As the lead vocalist of her self-titled Washington, D.C.-based jazz ensemble, Lori Williams is well regarded in our area for her soothing voice and for performing incredible sets of jazz and R&B. She has also taught vocal music in D.C. public schools for more than 20 years, and is beloved by generations of musicians.
Born and raised in Southeast D.C., Williams has been heralded for her voice since she was a young student at Hampton University. Over the years, she has played some of the top places in D.C., as well as venues around the country and the world.
She has directed numerous choirs, such as the National Diamond Girls Jazz Choir (which performed during the Inauguration Ceremony for President George Bush), the Sagamihara Christian Fellowship Gospel Choir in Japan and several gospel choirs throughout the area.
“When I started out, I met with two professors who introduced me to jazz and then I was on a radio show on campus, and got the chance to be the jazz program director and hear some music and play some music, and just fell in love with it,” Williams said. “I felt like jazz was my voice and [something] I could identify with.”
Williams will hold a CD release party at City Winery on Sept. 29, introducing fans to her fifth album, “Full Circle,” a return to traditional jazz music.
“The music actually came out in July but I was over in Europe at the time so I didn’t get the chance to share the music with people here at home, and I want to be able to showcase my CD to the good folks in Washington, D.C.,” she said. “I’m going to do a couple of tunes off the new CD, but other tunes from other CDs I have put out over the years.”
The album offers classic standards such as “My Funny Valentine,” “Evergreen” and “Bewitched, Bothered and Bewildered” that are done in unique ways and showcase some of D.C.’s best jazz musicians.
“It’s a return to a love of mine, which is traditional jazz,” Williams said. “My father passed last year, and the gentleman who produced the CD, Alan Johnson, found a recording that my dad did in 2012 and we did a Nat King Cole/Natalie Cole-esque kind of vibe, giving me an opportunity to sing along with my dad on a song he put together.”
Williams said picking the rest of the set list came from the songs she fell in love with in her late teens and early 20s—the tunes that made her fall in love with jazz.
“For example, Barbra Streisand was one of the first women singers whose voice I was absolutely captivated by, so I’m doing ‘Evergreen,’” she said. “And because of what’s happening in our world today, ‘Turn, Turn, Turn’ is a very apropos selection.”
She’s no stranger to City Winery, having played this venue three times and the one in Atlanta a couple of times as well.
“The ambiance there is absolutely incredible. Also, I love wine,” Williams said. “I’ve traveled to Europe and have been introduced to different types of wines, and I just love how sophisticated City Winery is. People are coming there with the expectancy of hearing great music and enjoying great food and wine. It’s a good combination.”

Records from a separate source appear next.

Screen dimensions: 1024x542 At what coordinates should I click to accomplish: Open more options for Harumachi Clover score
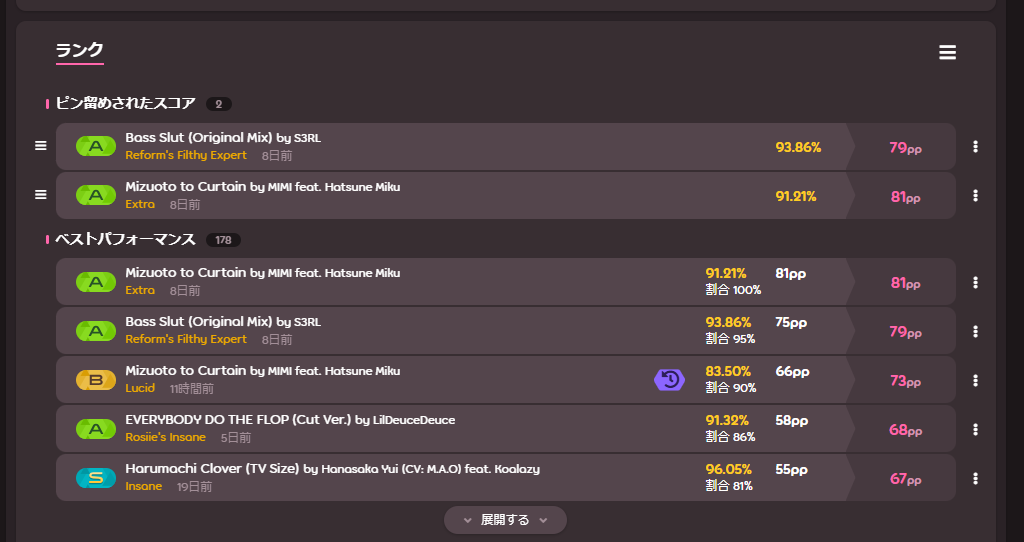[x=975, y=478]
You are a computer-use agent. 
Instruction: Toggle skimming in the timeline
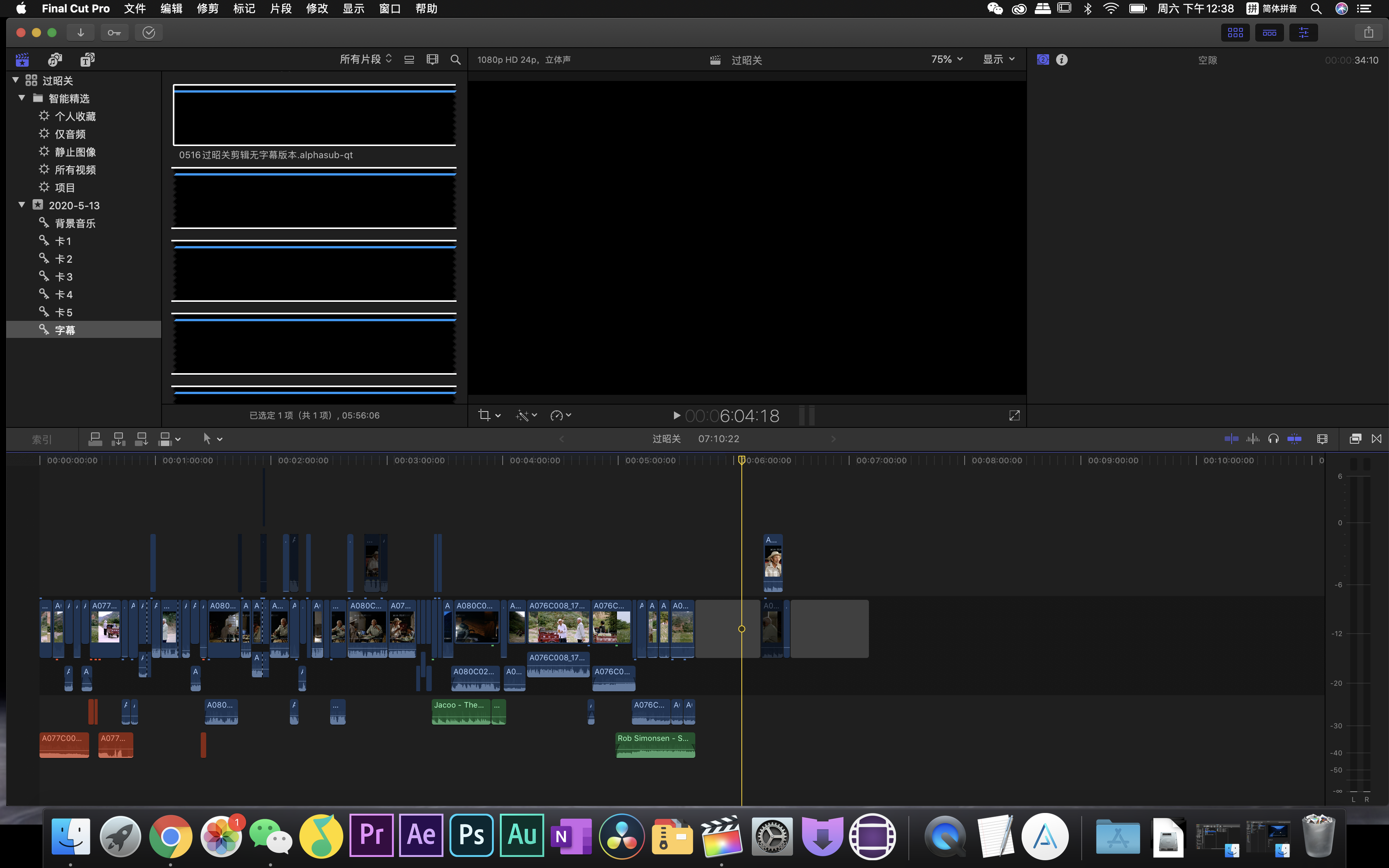tap(1231, 439)
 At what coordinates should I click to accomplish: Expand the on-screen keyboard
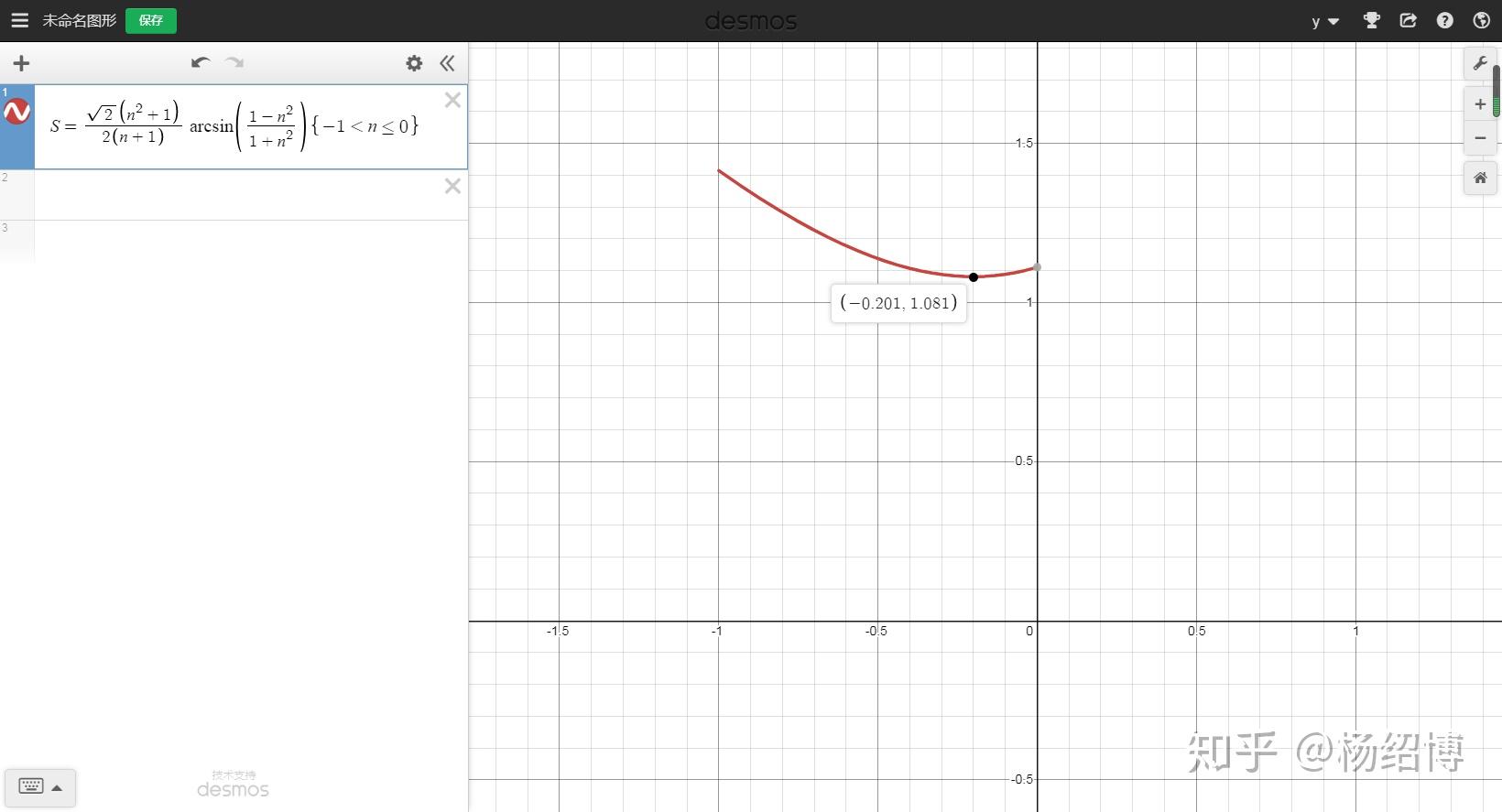click(40, 786)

Williams is making a big change in her life this fall, as she is relocating to Georgia to become a full-time musician, artist, and symposium director for colleges and universities teaching students about the essence of jazz and lyrical content through her commissioned program “Positive Music For Positive Minds.”
“My dad’s no longer here, my mom’s no longer here, and I need something new,” she said. “I’ll be coming back—but sometimes in order to come back to one’s hometown and be truly seen, you need to disappear.”
One thing that will not change is her love of being onstage.
“I love sharing an experience about peace and positivity,” Williams said. “I’m still learning. When you’re a performer, you are using every part of who you are. I’m grateful that I am part of a circle that is giving me advice and I can surround myself with great producers and musicians, and always enjoy singing live.”